Okay, so if you don’t know already, I recently graduated from the University of Oregon with a Bachelor of Arts in English. (Not that you can tell from the way I write on here… but anyway on with the story.) English Majors often get a lot of crap for their choice in major. Either they get the “Well whatcha gonna do with that?” or the “Oh, are you going to be a teacher?” question. I get it. An English Major is not a prescription for a particular type of career path. (Except for teacher. All English Majors are teachers, right?) Of course, if you think about any major really…”What are you going to do with your business major?” “Uhhhh, businessy things that make money?”. (Seriously, does every business major have a plan? Probably not.) People like to hear that you’re going to make money. Not that you’re a well-rounded person, an analytical thinker, adept communicator and able to consider deep, moral questions about humanity… nah.
Anyway, I was prepared for that. I came out of college knowing my skills. I developed professional skills through my student work and side projects and made the most out of my education with the time that I had. I am applying for jobs now. Jobs that make money, have good benefits, and should provide some sort of satisfaction in life. My degree, the one where you read lots of books and write about them, has only proven to be helpful with my career search. English majors are communicators. We read, write, and speak with a sensitivity to other humans. This makes us an appealing employee. Employers like to hire people who can communicate with others.

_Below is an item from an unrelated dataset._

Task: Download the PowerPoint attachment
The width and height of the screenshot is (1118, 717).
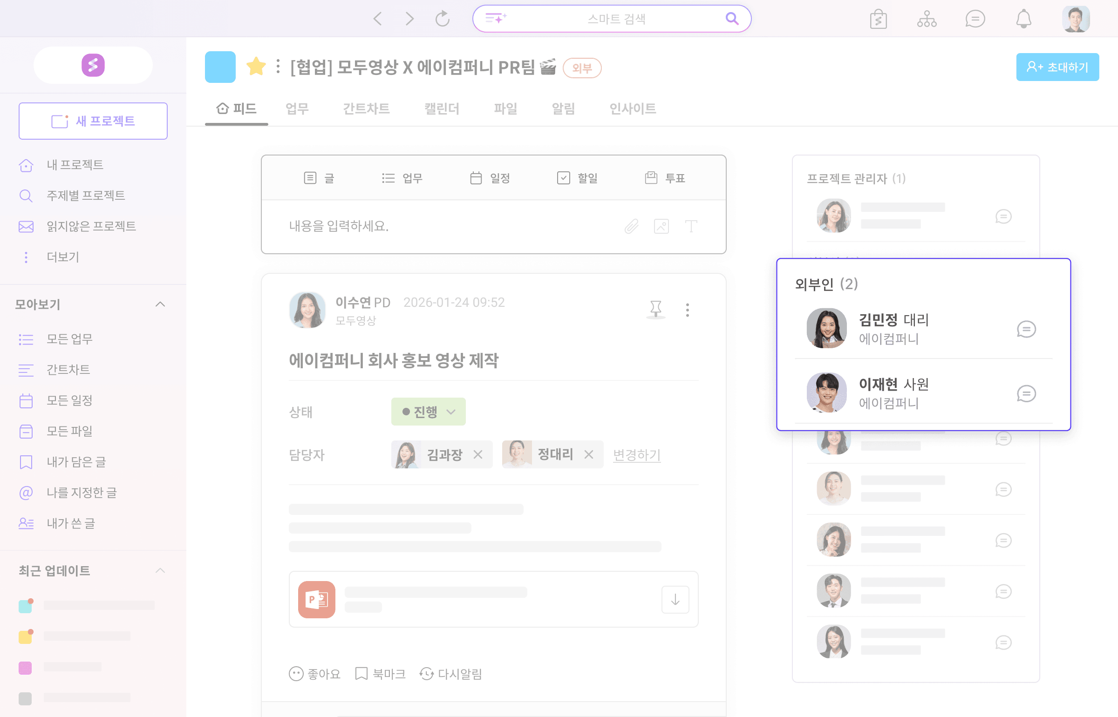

So what was I not prepared for? I am a passionate person and like to give my all to what I am doing. Lately, all I have been doing is applying for jobs, and I had NO IDEA how hard switching my brain between potential jobs would be. I’m applying to a variety of positions, and I spend at least two, three, sometimes up to five hours on a certain application. It’s not that I can’t multi-task, I’ve totally got that down, but I want so badly to pour myself into my work, just like I have been doing for the last couple of years at school. When you’re getting your degree, your school work becomes your life. (At least if you’re obsessive and love it like I did.) After you graduate, suddenly your life is in a limbo between obsessions. When I apply for a position, I’m already thinking about what I could be doing with that company, what my life would be like, how I would get to and from work, how I could contribute to their team, what strategies I would have to move up within the company, etc. It’s exciting, but it’s also exhausting to do that for multiple job applications that you find equally appealing.
So yeah, there you go. It’s not the end of the world, but I like to be a prepared person, so these emotions caught me by surprise. In my town, there are many eligible applicants applying to everything, so it’s hard to get that perfect job right off the bat. It’s hard not to get bummed out when you get the rejection letter or e-mail after obsessing over how you would be so perfect for a particular position. Just remember what you worked so hard on to achieve and that something will work out if you work hard at it. And if you’re a recent graduate, you know exactly what hard work looks like.
I often have to give myself pep talks so here’s one for you internet – to all those post-grad job seekers right now, *internet hugs* and best wishes! You’re awesome. You’re skilled. You got this.
P.S. I promise I’ll post about the BK11 soon. I’ve been slacking on the Airyca’s Favorite Things posts, sorry about that!